# 4 Festplatten



## flowlow (15. Februar 2005)

Hallo
  Ich habe eine 80 GB SATA mit dem Betriebssystem Win XP Pro, 
  weiter eine SATA 160 GB und eine ATA 200 GB. bei dieser konfiguration ist alles OK. 
 Wenn ich nun noch eine ATA 300 GB dazu schalte wird beim aufstarten die 80 GB SATA mit dem Betriebssystem drauf nicht mehr gefunden.
 Ich habe bereits die 200 HD ausgeschaltet und die 300 HD eingeschaltet - mit dem Ergebnis das alles ging. Nur klappts leider mit beiden nicht.

  Irgend eine Idee?

  Gruss


----------



## fred31 (16. Februar 2005)

Ich könnte wild rumspekulieren...


Könnte (vielleicht!) am Netzteil liegen (wenn 2 Festplatten zusammen funktionieren, nur 3 nicht).

Die sind einwandfrei gejumpert? In welcher Konfiguration sind die eingebaut (Master/Slave)?

AUFGABE 1:
Beantworte zum Forenthread über die Festplatten die folgenden Fragen.
(a) Welches Betriebssystem ist auf der 80-GB-SATA-Festplatte installiert?
(b) Welche Festplatte wird nach dem Zuschalten der 300-GB-ATA-Festplatte beim Starten nicht mehr gefunden?
(c) Woran könnte es laut fred31 vielleicht liegen?
AUFGABE 2: Entnimm dem Forenthread über die Festplatten den Abschnitt von „Könnte (vielleicht!) am“ bis „die eingebaut (Master/Slave)?“ in genauem Wortlaut.
AUFGABE 3: Schreibe den Forenthread über die Festplatten im Anschluss an seinen letzten Satz weiter.

GESPEICHERTE DATENSÄTZE:
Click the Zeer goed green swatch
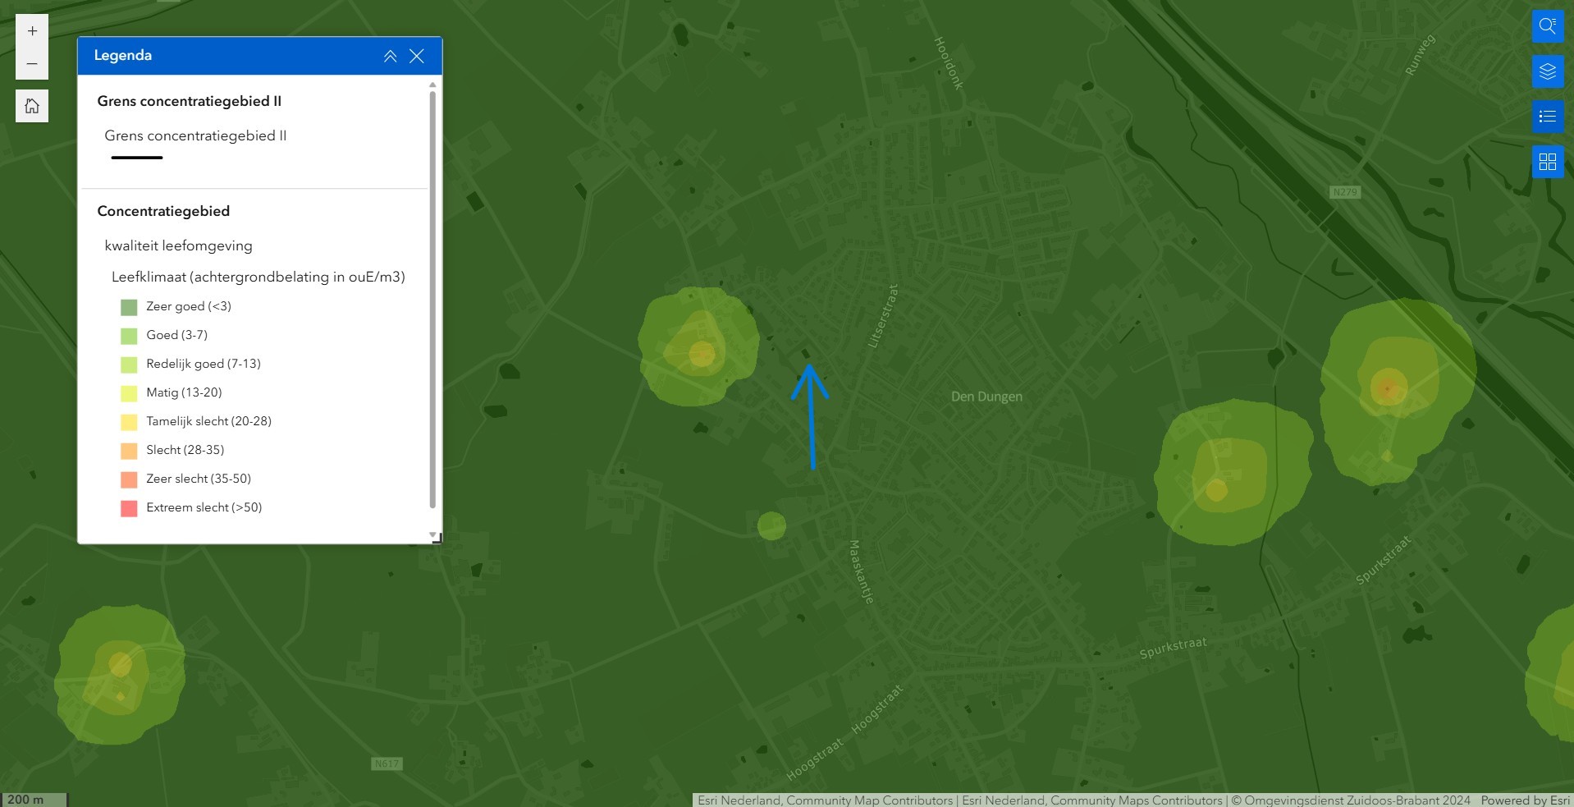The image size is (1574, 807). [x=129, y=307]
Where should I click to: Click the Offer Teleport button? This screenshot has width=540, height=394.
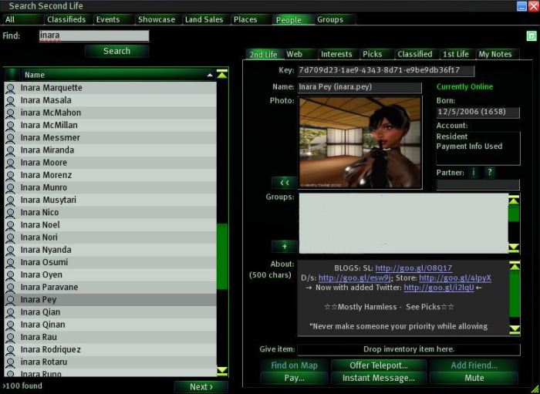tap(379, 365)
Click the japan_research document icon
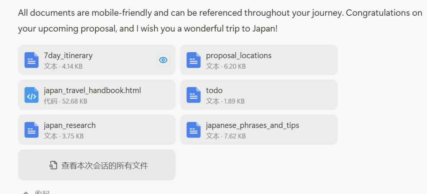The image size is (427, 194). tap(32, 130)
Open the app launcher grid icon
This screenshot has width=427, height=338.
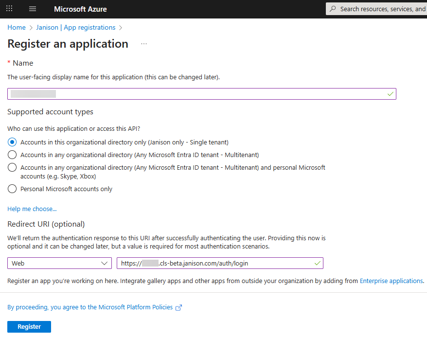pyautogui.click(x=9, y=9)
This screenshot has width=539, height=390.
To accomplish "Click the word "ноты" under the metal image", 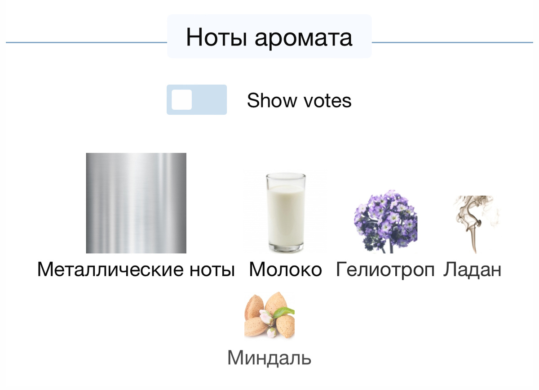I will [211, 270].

LÖSUNG 1:
(a) Win XP Pro
(b) Die 80-GB-SATA-Festplatte mit dem Betriebssystem
(c) Am Netzteil

LÖSUNG 2:
Könnte (vielleicht!) am Netzteil liegen (wenn 2 Festplatten zusammen funktionieren, nur 3 nicht).

Die sind einwandfrei gejumpert? In welcher Konfiguration sind die eingebaut (Master/Slave)?

LÖSUNG 3:
----------



## flowlow (16. Februar 2005)

hallo 

Danke für deine Antwort. Ich habe mein problem bereits gelöst. 
Die HD's waren richtig gejumpert nur gings nicht am selben Bus.
Also habe ich die eine HD mit dem DVD-Rom an den einen Bus und die zweite HD mit dem DVD-RW an den anderen Bus gehängt.

gruss


----------



## fred31 (16. Februar 2005)

Und die dritte?


----------



## Cheese (17. Februar 2005)

Die sind ja SATA, da brauchst weder was Jumpern noch hängen die am IDE-Bus  Also dann der locker die Platten 3 & 4 dranhängen....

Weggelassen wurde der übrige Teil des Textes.